◆ Given records
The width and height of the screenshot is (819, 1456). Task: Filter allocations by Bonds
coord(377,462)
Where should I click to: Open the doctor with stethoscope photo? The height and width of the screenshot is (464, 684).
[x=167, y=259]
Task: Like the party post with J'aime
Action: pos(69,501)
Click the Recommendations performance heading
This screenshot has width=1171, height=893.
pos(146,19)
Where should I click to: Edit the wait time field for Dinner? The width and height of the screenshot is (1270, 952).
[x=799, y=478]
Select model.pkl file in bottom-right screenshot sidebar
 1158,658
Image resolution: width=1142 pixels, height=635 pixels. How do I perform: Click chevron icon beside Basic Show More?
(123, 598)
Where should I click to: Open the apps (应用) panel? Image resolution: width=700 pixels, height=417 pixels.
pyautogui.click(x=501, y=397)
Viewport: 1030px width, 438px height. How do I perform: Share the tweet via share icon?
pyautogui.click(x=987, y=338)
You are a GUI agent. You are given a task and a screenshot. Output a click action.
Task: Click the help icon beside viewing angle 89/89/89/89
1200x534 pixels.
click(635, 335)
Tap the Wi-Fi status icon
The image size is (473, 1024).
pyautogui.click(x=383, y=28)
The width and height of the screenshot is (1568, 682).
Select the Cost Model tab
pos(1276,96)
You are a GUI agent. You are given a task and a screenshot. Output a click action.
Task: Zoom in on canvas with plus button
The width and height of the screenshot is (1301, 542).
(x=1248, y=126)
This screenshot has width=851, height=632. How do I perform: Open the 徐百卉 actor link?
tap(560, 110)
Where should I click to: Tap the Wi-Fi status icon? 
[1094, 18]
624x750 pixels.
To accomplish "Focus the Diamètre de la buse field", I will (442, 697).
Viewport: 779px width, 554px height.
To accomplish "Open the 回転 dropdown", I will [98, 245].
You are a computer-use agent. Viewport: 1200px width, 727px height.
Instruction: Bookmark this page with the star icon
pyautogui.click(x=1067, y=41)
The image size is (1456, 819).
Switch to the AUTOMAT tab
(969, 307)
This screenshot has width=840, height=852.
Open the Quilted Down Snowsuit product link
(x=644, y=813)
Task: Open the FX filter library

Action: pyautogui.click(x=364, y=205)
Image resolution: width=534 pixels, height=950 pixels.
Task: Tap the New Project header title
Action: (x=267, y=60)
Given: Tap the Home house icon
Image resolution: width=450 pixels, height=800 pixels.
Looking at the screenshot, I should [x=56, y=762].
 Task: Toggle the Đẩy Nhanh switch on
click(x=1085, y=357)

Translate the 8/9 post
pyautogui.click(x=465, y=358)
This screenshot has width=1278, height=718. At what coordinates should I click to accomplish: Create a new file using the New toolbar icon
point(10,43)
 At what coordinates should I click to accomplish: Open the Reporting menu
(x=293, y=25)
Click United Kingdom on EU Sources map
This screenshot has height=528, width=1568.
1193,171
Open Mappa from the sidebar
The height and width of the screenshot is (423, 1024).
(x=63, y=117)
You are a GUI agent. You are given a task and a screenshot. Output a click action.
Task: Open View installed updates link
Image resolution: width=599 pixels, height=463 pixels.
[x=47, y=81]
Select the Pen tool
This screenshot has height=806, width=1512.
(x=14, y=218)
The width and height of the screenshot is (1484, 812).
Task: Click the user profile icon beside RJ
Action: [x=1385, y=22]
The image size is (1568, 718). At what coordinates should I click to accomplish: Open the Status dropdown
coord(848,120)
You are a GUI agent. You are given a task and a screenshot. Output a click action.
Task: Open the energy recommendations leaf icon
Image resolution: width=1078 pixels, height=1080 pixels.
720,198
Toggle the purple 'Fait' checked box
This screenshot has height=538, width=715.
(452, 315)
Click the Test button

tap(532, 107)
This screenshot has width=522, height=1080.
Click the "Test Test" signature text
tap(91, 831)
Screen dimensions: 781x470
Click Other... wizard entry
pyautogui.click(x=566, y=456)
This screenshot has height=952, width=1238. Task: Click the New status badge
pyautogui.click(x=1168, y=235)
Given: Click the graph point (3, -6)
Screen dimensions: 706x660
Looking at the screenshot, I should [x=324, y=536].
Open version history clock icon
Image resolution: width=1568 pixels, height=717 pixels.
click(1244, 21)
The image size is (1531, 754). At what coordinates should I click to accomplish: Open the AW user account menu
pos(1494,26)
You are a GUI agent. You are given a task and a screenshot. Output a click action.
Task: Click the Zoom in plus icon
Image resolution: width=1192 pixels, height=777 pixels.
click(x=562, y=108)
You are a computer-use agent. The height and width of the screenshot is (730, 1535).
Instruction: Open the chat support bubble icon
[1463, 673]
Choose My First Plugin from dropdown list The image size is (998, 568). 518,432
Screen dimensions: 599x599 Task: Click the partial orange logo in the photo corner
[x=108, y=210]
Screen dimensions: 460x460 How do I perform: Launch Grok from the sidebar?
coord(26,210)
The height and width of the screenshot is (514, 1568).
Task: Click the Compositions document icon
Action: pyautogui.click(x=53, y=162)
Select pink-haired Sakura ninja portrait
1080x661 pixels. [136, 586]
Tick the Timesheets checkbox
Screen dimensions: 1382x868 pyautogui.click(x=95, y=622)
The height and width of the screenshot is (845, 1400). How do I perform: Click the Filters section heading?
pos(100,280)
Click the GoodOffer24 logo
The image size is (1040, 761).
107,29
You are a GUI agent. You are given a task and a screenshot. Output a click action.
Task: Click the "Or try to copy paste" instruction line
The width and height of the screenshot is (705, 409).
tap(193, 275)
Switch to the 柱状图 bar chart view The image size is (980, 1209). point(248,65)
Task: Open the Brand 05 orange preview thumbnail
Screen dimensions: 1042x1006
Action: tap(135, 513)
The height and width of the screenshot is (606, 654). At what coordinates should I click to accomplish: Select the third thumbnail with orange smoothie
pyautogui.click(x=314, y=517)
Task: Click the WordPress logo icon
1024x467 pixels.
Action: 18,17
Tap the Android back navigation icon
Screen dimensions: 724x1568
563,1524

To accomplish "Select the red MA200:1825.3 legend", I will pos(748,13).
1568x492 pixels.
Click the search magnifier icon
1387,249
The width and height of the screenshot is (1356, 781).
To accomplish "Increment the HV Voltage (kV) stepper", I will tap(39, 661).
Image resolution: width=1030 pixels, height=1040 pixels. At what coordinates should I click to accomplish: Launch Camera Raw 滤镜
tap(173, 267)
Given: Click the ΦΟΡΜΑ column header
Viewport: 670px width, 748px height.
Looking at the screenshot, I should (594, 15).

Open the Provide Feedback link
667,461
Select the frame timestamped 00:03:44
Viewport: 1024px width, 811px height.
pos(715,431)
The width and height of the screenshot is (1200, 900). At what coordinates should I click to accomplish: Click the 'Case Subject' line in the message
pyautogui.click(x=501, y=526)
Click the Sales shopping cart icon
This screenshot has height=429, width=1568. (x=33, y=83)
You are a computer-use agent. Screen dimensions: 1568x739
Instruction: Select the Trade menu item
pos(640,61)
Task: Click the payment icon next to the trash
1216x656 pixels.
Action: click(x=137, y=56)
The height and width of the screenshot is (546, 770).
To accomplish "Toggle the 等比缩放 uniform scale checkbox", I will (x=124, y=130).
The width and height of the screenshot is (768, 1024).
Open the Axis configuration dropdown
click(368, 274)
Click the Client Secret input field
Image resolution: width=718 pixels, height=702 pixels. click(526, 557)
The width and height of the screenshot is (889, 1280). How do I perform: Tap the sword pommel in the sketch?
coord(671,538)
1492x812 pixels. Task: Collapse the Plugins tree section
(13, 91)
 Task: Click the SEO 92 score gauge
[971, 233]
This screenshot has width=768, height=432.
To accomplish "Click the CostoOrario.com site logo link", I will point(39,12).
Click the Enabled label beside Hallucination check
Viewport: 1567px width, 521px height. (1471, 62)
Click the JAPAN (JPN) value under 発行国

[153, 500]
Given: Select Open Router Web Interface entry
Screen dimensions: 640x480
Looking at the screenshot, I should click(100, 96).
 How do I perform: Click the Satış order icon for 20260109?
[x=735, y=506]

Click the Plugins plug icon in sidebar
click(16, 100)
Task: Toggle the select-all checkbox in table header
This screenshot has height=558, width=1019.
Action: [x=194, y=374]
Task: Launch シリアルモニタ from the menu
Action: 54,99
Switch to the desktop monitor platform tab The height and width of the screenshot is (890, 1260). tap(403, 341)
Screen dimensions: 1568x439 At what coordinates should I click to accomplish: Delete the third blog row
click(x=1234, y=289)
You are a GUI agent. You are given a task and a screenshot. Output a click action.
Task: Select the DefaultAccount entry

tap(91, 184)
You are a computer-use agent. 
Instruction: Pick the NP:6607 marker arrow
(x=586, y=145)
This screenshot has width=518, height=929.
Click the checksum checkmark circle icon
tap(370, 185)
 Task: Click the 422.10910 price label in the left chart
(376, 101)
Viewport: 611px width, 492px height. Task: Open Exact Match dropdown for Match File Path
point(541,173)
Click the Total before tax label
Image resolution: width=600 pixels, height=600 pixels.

◆ Exercise aim
Return, from the data above, each line in which the string "plus" appears.

◆ Solution below
Task: Zoom in on canvas with plus button
Task: Click the Zoom in plus icon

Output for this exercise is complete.